At times when creating trading strategies using big data you need access to historical economic data. One of the best sources of data is the Economic Research branch of the St. Louis Federal Reserve or FRED. Today I’m going to show you how to pull that data into a dataframe so that you can analyze it using machine learning or AI.
When analyzing historical time frame data in machine learning it needs to be normalized. In this code example I will show how to get S&P data then convert it to a percent of daily increase/decrease as well as a logarithmic daily increase/decrease.
Colab can be found here – https://colab.research.google.com/drive/1Wvh7mRX0PUthBhXw1HD5tJAC8mQr6DYH?usp=sharing
The first part of this code will use yfinance as our datasource.
#we're going to use yfinance as our data source
!pip install yfinance --upgrade --no-cache-dir
import pandas as pd
import numpy as np
import yfinance as yf
Next we’re going to create a dataframe called df and download SPY data from 2000 to it. Finally we’ll print the result of df so you can get an idea of what is inside of it.

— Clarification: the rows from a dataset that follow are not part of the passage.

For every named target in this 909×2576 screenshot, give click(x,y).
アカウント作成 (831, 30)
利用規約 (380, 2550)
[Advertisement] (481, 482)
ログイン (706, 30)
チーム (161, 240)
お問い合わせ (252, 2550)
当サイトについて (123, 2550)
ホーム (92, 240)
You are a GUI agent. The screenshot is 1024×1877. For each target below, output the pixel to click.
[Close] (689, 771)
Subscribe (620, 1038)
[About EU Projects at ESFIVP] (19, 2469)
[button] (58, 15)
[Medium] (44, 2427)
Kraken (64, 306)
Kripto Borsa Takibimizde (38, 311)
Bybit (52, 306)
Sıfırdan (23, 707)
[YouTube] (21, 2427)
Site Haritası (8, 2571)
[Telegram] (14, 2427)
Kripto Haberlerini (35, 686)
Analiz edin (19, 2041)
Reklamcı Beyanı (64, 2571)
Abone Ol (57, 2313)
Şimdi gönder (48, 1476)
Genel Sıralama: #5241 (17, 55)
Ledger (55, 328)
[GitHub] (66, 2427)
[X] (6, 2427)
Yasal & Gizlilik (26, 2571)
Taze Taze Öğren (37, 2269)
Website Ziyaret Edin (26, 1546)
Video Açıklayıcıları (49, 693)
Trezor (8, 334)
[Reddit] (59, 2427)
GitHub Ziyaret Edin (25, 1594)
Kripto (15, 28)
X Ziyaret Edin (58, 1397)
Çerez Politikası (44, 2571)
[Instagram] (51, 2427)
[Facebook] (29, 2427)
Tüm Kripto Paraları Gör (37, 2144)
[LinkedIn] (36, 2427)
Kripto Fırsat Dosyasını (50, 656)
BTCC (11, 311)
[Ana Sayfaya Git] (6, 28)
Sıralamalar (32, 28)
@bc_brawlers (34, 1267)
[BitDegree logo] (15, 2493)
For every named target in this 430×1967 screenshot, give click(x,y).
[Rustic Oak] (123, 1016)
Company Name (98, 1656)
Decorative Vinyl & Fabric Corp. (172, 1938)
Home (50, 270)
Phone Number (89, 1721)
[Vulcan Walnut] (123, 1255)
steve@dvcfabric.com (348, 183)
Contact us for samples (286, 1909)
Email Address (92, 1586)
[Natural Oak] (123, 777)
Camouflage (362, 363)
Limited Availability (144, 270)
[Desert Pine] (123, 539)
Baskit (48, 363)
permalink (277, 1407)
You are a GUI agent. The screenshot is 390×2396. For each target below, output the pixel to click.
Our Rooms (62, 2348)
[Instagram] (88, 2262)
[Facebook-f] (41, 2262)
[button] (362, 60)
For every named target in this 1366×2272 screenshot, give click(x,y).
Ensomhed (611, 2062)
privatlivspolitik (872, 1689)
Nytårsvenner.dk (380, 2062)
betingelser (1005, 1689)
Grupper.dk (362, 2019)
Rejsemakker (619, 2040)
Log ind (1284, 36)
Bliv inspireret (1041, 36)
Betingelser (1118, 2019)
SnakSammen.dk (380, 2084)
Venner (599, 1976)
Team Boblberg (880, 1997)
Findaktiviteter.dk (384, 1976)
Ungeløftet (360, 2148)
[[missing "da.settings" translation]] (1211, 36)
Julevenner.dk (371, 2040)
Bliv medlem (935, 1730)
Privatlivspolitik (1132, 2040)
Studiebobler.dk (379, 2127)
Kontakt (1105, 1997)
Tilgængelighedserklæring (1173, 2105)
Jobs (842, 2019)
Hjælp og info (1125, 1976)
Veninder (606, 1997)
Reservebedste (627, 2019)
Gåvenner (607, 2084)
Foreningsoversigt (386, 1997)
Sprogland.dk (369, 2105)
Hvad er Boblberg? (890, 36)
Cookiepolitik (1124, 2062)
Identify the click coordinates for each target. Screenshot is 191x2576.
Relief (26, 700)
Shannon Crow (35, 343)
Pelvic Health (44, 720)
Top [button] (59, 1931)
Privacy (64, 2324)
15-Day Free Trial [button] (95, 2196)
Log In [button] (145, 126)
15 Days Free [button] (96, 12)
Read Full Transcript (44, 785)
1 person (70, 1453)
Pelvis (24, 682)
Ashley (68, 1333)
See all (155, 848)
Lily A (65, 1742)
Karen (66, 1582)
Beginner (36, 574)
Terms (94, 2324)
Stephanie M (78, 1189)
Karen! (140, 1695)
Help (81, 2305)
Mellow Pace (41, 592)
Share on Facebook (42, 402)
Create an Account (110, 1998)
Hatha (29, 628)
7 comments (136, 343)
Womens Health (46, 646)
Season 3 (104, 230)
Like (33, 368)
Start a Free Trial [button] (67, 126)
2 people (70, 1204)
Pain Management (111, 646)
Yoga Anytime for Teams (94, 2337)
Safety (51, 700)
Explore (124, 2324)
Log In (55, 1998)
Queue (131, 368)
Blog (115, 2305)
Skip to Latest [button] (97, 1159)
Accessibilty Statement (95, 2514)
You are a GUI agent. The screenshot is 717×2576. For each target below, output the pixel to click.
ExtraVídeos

#Here we're creating a dataframe for spy data from 2000-current
df = yf.download('spy',
#actions='inline',) #adjust for stock splits and dividends
#print the dataframe to see what lives in it
We’re going to drop all the columns except Adj Close. Then we’ll rename it adj_close. Next we’ll create a column labeled simple_rtn. This is the daily simple return or percent increase/decrease. The next line of code creates a logarithmic increase/decrease. Logarithmic gives equal bearing to the Y axis and can be defined as follows, “A logarithmic price scale uses the percentage of change to plot data points, so, the scale prices are not positioned equidistantly. A linear price scale uses an equal value between price scales providing an equal distance between values.”